Entries for locating words and elements →
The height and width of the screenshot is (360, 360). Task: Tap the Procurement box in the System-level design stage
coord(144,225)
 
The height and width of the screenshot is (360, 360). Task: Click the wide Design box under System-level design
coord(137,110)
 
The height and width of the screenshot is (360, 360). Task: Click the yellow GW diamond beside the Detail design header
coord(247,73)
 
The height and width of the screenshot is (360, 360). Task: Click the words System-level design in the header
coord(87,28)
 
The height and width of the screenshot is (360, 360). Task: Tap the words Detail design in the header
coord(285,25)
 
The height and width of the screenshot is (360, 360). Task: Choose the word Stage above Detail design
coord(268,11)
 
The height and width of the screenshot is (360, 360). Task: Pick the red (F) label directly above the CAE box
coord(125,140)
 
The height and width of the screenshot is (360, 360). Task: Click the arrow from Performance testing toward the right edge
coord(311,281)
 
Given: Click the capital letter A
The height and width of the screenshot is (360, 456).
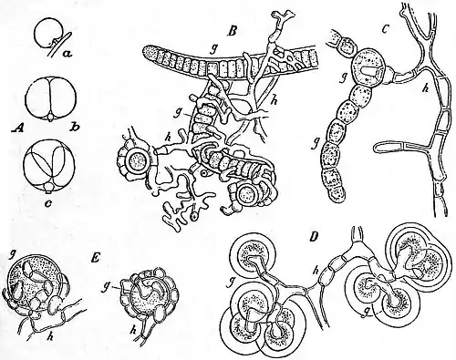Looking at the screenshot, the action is [x=18, y=129].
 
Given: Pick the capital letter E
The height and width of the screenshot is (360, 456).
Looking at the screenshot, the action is [x=96, y=260].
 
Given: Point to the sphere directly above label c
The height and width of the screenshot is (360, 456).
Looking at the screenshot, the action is [x=49, y=166].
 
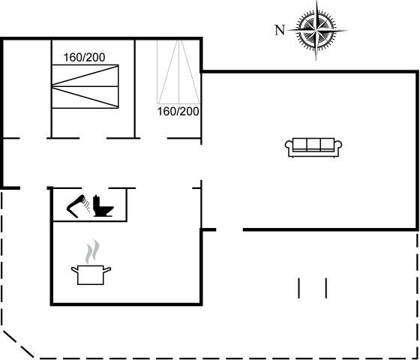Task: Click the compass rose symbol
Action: tap(316, 31)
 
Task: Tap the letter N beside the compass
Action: tap(280, 30)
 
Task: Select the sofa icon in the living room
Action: tap(314, 147)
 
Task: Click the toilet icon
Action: tap(104, 206)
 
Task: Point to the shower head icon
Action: tap(76, 206)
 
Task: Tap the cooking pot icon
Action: tap(91, 274)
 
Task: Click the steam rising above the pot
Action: tap(92, 251)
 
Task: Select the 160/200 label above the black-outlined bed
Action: tap(84, 57)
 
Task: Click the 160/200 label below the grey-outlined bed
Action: tap(178, 112)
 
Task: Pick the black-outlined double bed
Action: tap(86, 86)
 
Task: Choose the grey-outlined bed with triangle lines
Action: tap(178, 72)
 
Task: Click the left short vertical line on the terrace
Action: tap(299, 288)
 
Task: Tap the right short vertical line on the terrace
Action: tap(326, 288)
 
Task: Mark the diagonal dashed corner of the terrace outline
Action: tap(18, 344)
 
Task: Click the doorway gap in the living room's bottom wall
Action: tap(230, 230)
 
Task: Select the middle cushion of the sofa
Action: tap(314, 144)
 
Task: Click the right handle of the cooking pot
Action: tap(107, 270)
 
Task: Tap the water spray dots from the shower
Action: tap(86, 206)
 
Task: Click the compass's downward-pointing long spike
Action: tap(316, 46)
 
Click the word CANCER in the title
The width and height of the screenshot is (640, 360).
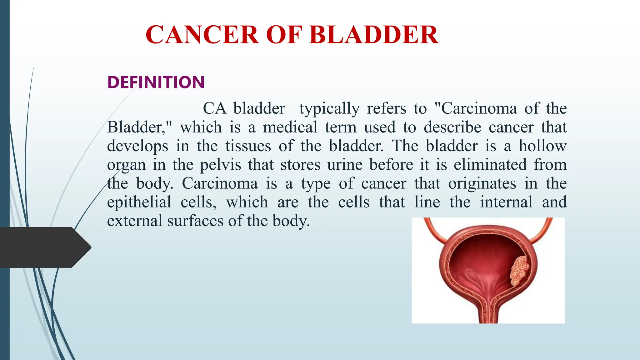pyautogui.click(x=202, y=35)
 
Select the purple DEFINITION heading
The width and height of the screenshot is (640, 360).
pyautogui.click(x=156, y=82)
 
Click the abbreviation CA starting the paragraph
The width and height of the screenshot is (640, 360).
pyautogui.click(x=214, y=108)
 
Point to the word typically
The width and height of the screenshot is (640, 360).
pyautogui.click(x=329, y=109)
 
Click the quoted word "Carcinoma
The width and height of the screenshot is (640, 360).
pyautogui.click(x=476, y=108)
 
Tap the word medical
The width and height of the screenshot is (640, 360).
pyautogui.click(x=290, y=127)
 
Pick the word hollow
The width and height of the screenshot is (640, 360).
pyautogui.click(x=542, y=146)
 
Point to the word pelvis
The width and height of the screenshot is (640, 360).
pyautogui.click(x=220, y=165)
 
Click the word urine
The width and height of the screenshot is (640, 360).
pyautogui.click(x=345, y=165)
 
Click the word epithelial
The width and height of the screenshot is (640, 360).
pyautogui.click(x=139, y=202)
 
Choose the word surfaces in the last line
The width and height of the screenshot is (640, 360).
pyautogui.click(x=195, y=221)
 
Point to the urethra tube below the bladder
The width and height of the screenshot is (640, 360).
pyautogui.click(x=488, y=312)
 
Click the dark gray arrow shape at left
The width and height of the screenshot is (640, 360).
pyautogui.click(x=44, y=247)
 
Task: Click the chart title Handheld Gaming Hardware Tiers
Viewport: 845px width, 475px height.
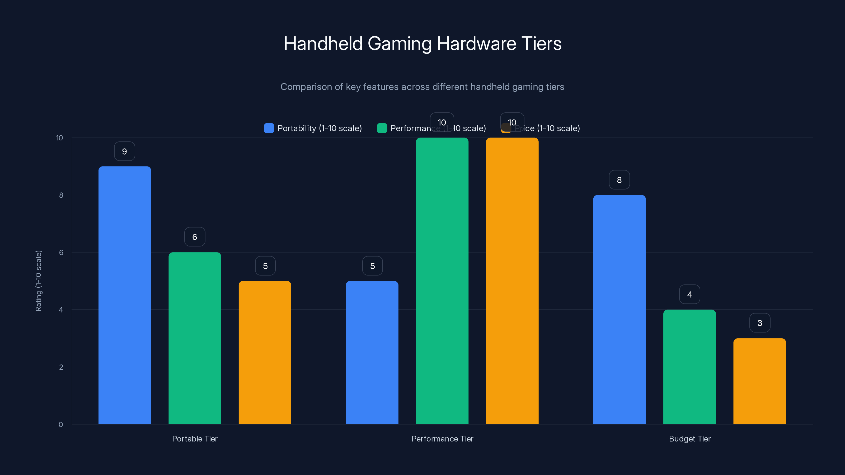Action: click(x=422, y=44)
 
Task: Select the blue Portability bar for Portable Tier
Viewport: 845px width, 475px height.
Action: click(x=125, y=295)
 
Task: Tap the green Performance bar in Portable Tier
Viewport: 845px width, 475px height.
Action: click(x=195, y=338)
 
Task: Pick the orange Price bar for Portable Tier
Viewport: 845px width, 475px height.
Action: click(x=265, y=352)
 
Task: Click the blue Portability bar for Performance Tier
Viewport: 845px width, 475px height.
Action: click(x=372, y=352)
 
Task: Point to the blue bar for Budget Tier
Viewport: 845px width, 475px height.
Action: click(x=619, y=310)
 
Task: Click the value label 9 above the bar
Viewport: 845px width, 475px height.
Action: click(x=125, y=151)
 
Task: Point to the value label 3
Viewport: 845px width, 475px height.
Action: click(x=760, y=323)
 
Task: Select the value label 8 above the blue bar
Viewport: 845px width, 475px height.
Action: click(x=619, y=180)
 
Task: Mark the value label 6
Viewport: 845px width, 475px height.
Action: click(x=195, y=237)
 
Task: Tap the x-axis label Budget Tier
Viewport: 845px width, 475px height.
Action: click(x=689, y=439)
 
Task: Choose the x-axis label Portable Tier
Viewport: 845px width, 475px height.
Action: click(x=195, y=439)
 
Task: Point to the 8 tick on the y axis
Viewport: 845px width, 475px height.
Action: click(x=61, y=195)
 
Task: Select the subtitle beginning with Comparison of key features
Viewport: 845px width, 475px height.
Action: click(x=422, y=87)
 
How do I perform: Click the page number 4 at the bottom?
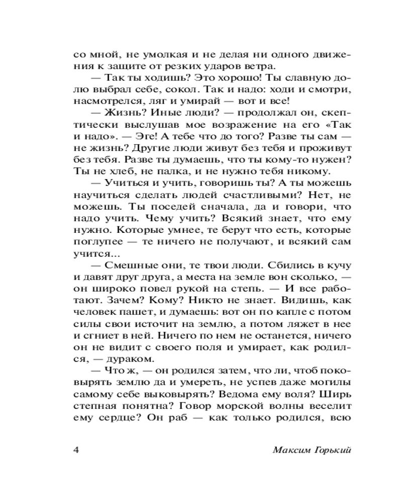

Exercise objective →
Recast the material from the line containing "Task: Point to the shower head icon" through the line containing "pyautogui.click(x=214, y=108)" as a numbered list with one line per item, leaving out blank lines and pictures.

Completed task →
1. Task: Point to the shower head icon
2. Action: tap(76, 206)
3. Task: Tap the cooking pot icon
4. Action: tap(91, 274)
5. Task: Click the steam rising above the pot
6. Action: tap(92, 251)
7. Task: Select the 160/200 label above the black-outlined bed
8. Action: tap(84, 57)
9. Task: Click the 160/200 label below the grey-outlined bed
10. Action: tap(178, 112)
11. Task: Pick the black-outlined double bed
12. Action: tap(86, 86)
13. Task: Choose the grey-outlined bed with triangle lines
14. Action: tap(178, 72)
15. Task: Click the left short vertical line on the terrace
16. Action: tap(299, 288)
17. Task: Tap the right short vertical line on the terrace
18. Action: tap(326, 288)
19. Task: Mark the diagonal dashed corner of the terrace outline
20. Action: tap(18, 344)
21. Task: Click the doorway gap in the living room's bottom wall
22. Action: tap(230, 230)
23. Task: Select the middle cushion of the sofa
24. Action: tap(314, 144)
25. Task: Click the right handle of the cooking pot
26. Action: tap(107, 270)
27. Task: Tap the water spray dots from the shower
28. Action: tap(86, 206)
29. Task: Click the compass's downward-pointing long spike
30. Action: tap(316, 46)
31. Click the word CANCER in the title
32. The width and height of the screenshot is (640, 360).
33. pyautogui.click(x=202, y=35)
34. Select the purple DEFINITION heading
35. The width and height of the screenshot is (640, 360).
36. pyautogui.click(x=156, y=82)
37. Click the abbreviation CA starting the paragraph
38. The width and height of the screenshot is (640, 360).
39. pyautogui.click(x=214, y=108)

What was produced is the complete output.